A teatro - I FAVOLOSI FRUTTI DELL'ALBERO MUSICALE di Mikrokosmos - 4/7 anni
Spettacolo a teatro - 4/7 anni
Data disponibile: 09/02/2027
Per prenotare lo spettacolo, compila il form (attivo fino al 30 giugno 2026): https://forms.gle/AmQBEHBJi7vMLhR58
Ulteriori informazioni allo 02 67397836 (AGIS lombarda) oppure scuola@agislombarda.it
Uno strampalato contadino coltiva un albero speciale, un albero sui cui rami, invece di maturare frutti, maturano libri.

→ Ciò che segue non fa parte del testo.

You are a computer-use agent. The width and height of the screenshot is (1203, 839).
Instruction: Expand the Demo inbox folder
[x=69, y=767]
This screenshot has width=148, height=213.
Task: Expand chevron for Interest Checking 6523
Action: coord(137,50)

Si tratta, però, di libri speciali, perchè per capire quando questi magici e “favolosi” frutti sono maturi, pronti per essere colti e quindi letti, occorre ascoltare la musica che i libri producono: se, toccando il libro, ne esce una musica confusa e distorta, allora il libro è ancora acerbo, mentre se la sua melodia è gradevole, il libro è pronto per essere colto. Quando sono maturi, i libri si aprono e ci raccontano fantastiche storie, che parlano di sogni e avventure; la loro musica, che accompagna la narrazione, ci aiuta ad immergerci nell'atmosfera magica delle favole.
Lo spettacolo vuole valorizzare il ruolo della musica quale compagna dei nostri sentimenti e delle nostre emozioni, capace di dire prima e meglio delle parole ciò che poi sarà svelato e reso esplicito dalle fiabe, le quali maturano lentamente sull'albero magico e vengono colte e lette solamente quando la loro musica ne mostrerà il giusto grado di maturazione. La musica può, quindi, anche essere molto aspra e sgradevole, se la fiabe non è ancora matura... ma al contrario, se la maturazione è al punto giusto, può accompagnare la lettura della fiaba sottolineandone con discrezione e tanta fantasia le atmosfere e i contenuti. Ad accompagnare la lettura di alcune delle fiabe dello spettacolo ci sono anche immagini, a volte dolci e dalle tinte delicate, a volte buffe e dai colori vivaci.
Lo spettacolo è ideato e realizzato dall'attore Franco Piloni, presente sul palco insieme al suo albero. Le musiche sono di Cristina Monti. I testi delle fiabe sono tratti da Opere di Eva Montanari, Gemma Merino, Silvia Borando, Claire Freedman e Claude Boujon.